Query populous business-entity where there are changes at any level

Hello Datomic Forum! I hope my first post is up to snuff.

I’m trying to work out the most efficient way to query against a large
set of entities for a given time range. Specifically, we need to return
only the members of this group that have changed since a certain point
in time.

Since we’re dealing with a business-entity that has multiple
component-ref levels, it isn’t sufficient to only consider the root when
looking for changes. We use a recursive rule to find all the component
refs given the root:

(def component-rules
  "All component and transitive component entities."
  '[[(component ?e ?a ?child)
     [?e ?a ?child]
     [?a :db/isComponent true]]
    [(component ?e ?b ?grandchild)
     [?e ?a ?child]
     [?a :db/isComponent true]
     (component ?child ?b ?grandchild)]])

(defn component-tree
  "Given an eid, return all eids including it that can be directly or
  transitively traversed through component attributes."
  [db eid]
  (let [eid (d/entid db eid) ;; allow for passing a lookup ref
        descendents (d/q '[:find [?descendant ...]
                           :in $ % ?e
                           :where
                           (component ?e ?a ?descendant)]
                         db component-rules eid)]
    (into #{eid} descendents)))

We can then ask if an entity has changed since a given t:

(defn updated-since-t?
  "Return true if the given business entity -- i.e. the reference tree
   implied by eid -- has had any alterations since t."
  [db t eid]
  (let [db-since (d/since db t)
        eids (component-tree db eid)]
    (boolean
      (d/q '[:find ?e .
             :in $ [?e ...]
             :where [?e]]
           db-since eids))))

Here I need to get a hold of all the roots. A wasteful approach
would be to filter

(d/datoms db :aevt :membership-root-attr)

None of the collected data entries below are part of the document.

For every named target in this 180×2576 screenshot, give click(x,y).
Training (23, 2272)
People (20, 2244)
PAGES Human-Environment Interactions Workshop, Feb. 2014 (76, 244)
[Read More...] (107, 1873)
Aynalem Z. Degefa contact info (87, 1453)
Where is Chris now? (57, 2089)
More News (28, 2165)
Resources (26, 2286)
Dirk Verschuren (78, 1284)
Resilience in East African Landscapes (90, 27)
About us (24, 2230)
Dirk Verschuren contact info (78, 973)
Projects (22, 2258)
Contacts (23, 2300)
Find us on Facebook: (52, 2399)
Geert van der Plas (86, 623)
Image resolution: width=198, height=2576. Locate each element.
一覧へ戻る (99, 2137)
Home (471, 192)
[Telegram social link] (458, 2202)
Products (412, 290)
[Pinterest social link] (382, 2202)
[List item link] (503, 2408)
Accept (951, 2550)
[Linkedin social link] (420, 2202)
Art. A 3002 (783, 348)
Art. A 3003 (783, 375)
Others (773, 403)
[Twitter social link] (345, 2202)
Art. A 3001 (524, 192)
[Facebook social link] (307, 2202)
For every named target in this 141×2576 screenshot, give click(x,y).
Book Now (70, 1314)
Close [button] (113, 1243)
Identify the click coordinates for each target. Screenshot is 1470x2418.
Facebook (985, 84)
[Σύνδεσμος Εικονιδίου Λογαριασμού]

by updated-since-t?. But that’s prohibitive given number of members
and requirements around time. Note also that we can’t pass db-since
to d/datoms here because we would only iterate business entities
that had been created since-t – it’s a characteristic of our root
membership-attr that it’s only touched on creation.

At this point, I started to wonder if time is a more selective
criterion and if we could start with a tx range. I’ll elide the code,
but we can efficiently compute the maximal attribute set for a given
business-entity, and then pass those attributes to a query against
a tx range. This is pretty fast for a day range and 125 possible
attributes at all levels of the business entity.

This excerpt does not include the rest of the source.